The project focused on the dilemmas and questions that an artist addresses when participating in a group exhibition. How does the artist go about creating a new work? What are important sources of inspiration? Does the artist look at the other invited artists’ work, and how absorbed is he or she in the exhibition’s theme? Where does one draw the line between creating a work that ‘fits’ the subject and making a work with its own voice and language that still manages to communicate with the other works in the exhibition?
Silvia B. and students from the KABK thought about the exhibition space as a parallel world. How do you entice your audience into another world? Size, scale, setting, and lighting are central considerations for Silvia B.’s work, both as an artist and as a curator. She is fascinated with freak shows: traveling circuses where physically unusual humans were put on display. How does this fascination manifest itself in her work? And how does she avoid overstepping the line between art and freak show?

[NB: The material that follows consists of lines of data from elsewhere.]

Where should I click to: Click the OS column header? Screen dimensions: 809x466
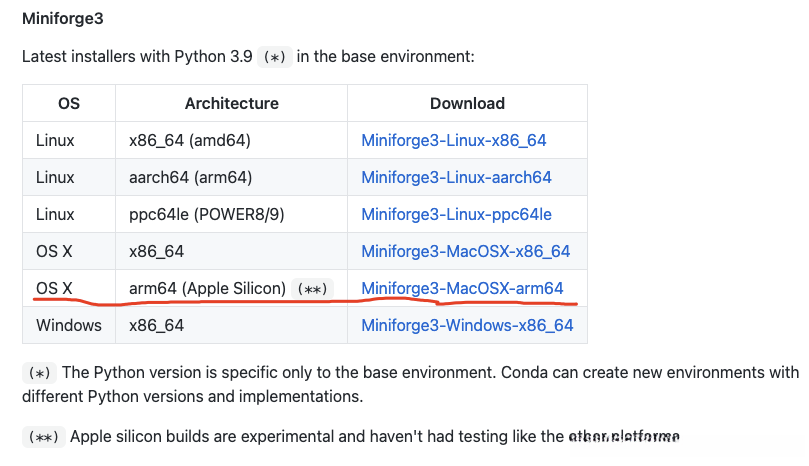(69, 103)
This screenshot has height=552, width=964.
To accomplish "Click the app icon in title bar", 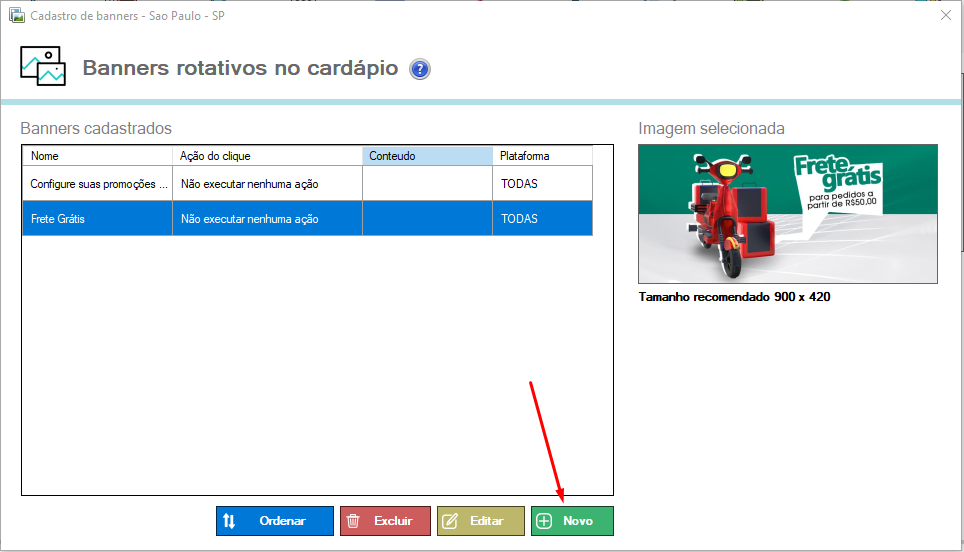I will pos(16,15).
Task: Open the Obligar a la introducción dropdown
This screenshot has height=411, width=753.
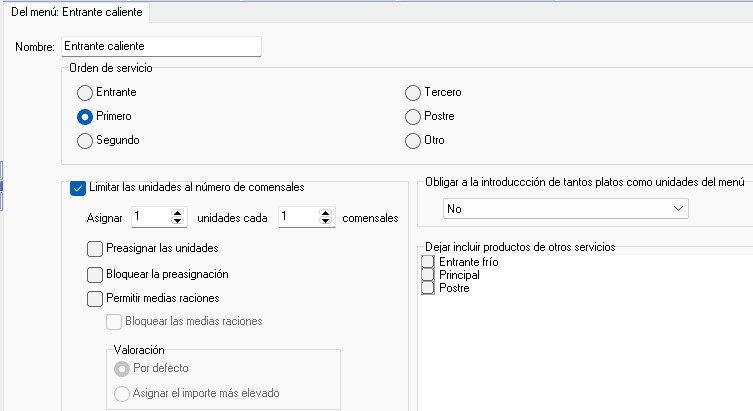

Marc Bijl’s master class week with students from the HKU focused on misunderstandings, mistakes, and inconsistencies. How flexible must an artist be in relation to a group exhibition’s theme? What happens when a curator’s idea about a work differs to that of the artist? Bijl’s work has often been misunderstood: a work he created for Documenta was thrown away just before the opening because it was mistaken for rubbish. Works sold as flags were used by buyers as tablecloths. How does an artist deal with such misconceptions about their work? Indeed, are they misconceptions?
Renie Spoelstra’s master class week with the students of the Willem de Kooning Academy focused on thinking through making. Only one technique and one material were used: charcoal and paper. Starting with the material, the concept gradually emerged: the doing led to thinking. What were the works’ similarities and individualities? What practical dilemmas affect a concept’s development?